Saved entries
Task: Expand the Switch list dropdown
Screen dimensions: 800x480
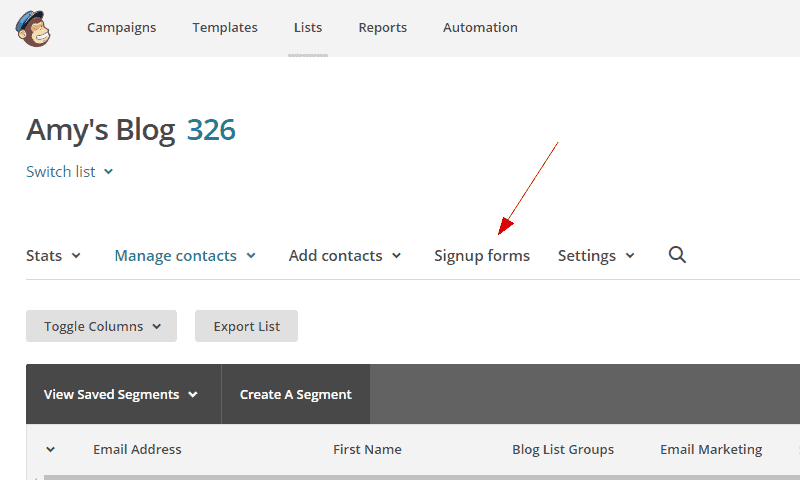Action: pyautogui.click(x=69, y=171)
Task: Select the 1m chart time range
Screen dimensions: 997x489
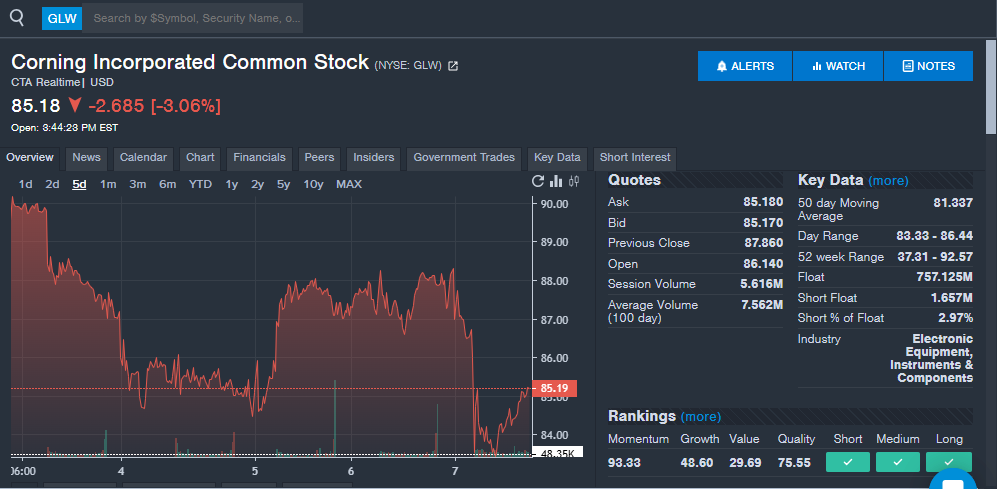Action: (x=108, y=184)
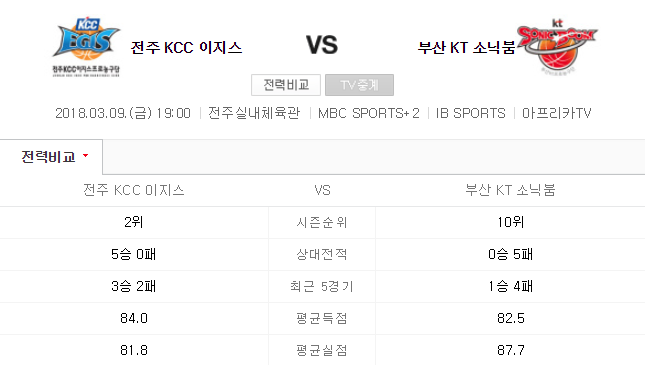Click the Busan KT Sonicboom team logo
Image resolution: width=645 pixels, height=365 pixels.
[557, 46]
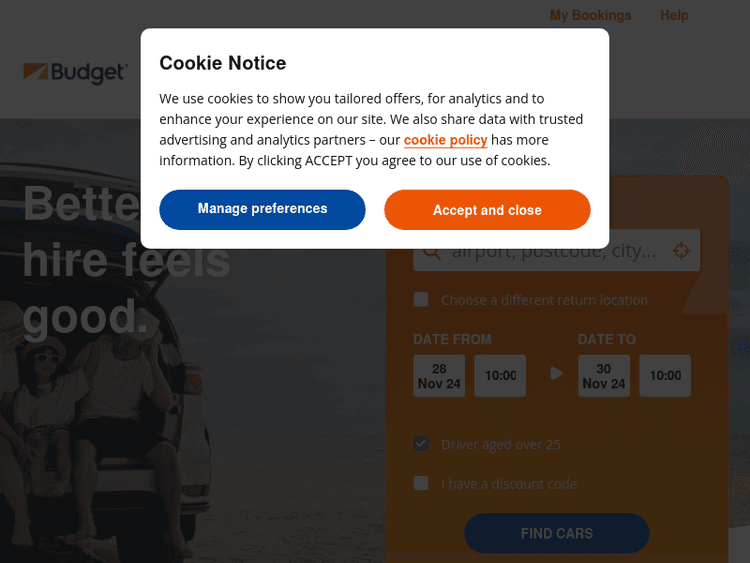The image size is (750, 563).
Task: Click the Accept and close button
Action: [487, 210]
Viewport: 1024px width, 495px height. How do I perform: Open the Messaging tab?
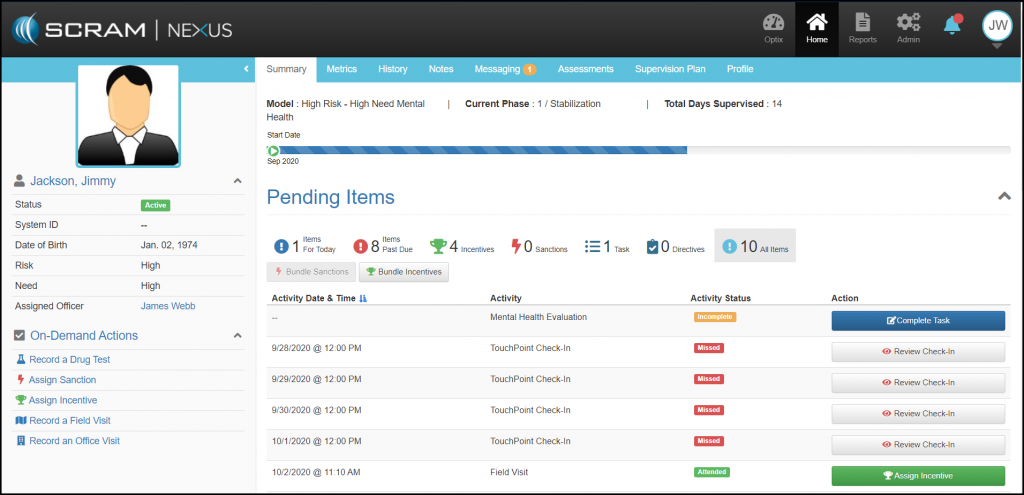(x=505, y=69)
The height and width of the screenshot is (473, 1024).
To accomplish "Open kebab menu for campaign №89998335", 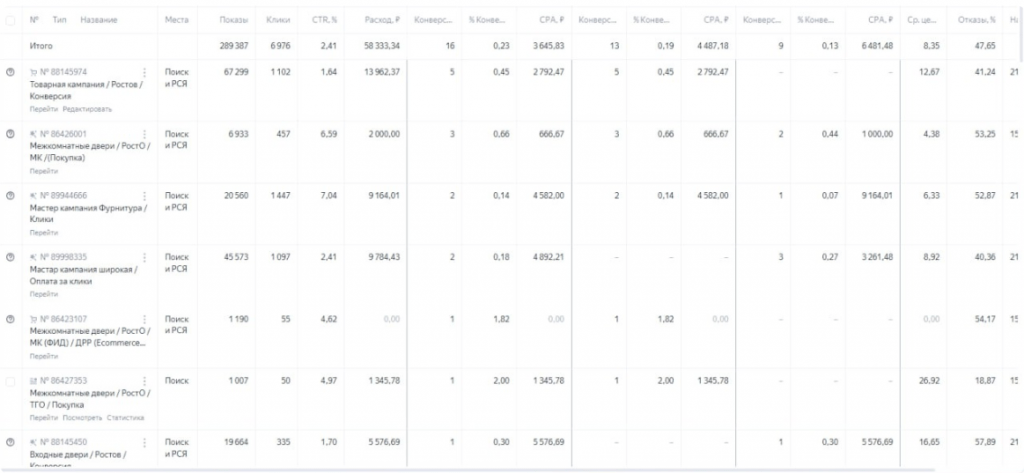I will [x=146, y=257].
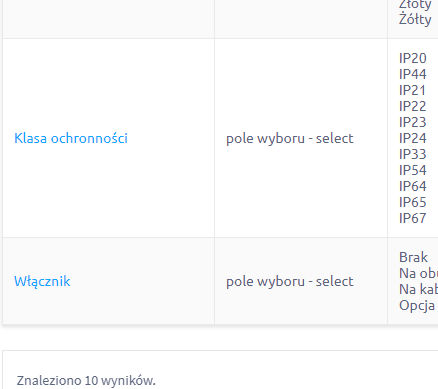Click the Brak value in Włącznik row
Image resolution: width=438 pixels, height=389 pixels.
(x=413, y=257)
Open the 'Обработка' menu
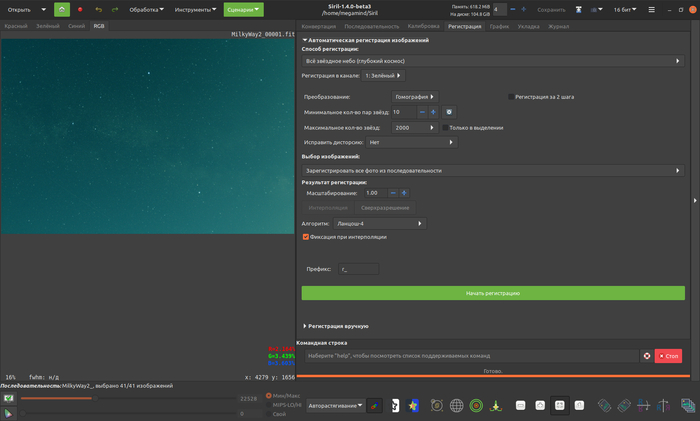The image size is (700, 421). click(x=146, y=9)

*ABOUT THIS EXERCISE*
From the entries above, copy exactly the lines starting at the one with "Screen dimensions: 800x480" and stopping at the one with "Task: Select the 1m chart time range", keeping both ends. Drop the pictures.

*SOLUTION TO THIS EXERCISE*
Screen dimensions: 800x480
Action: pyautogui.click(x=69, y=171)
Task: Select the 1m chart time range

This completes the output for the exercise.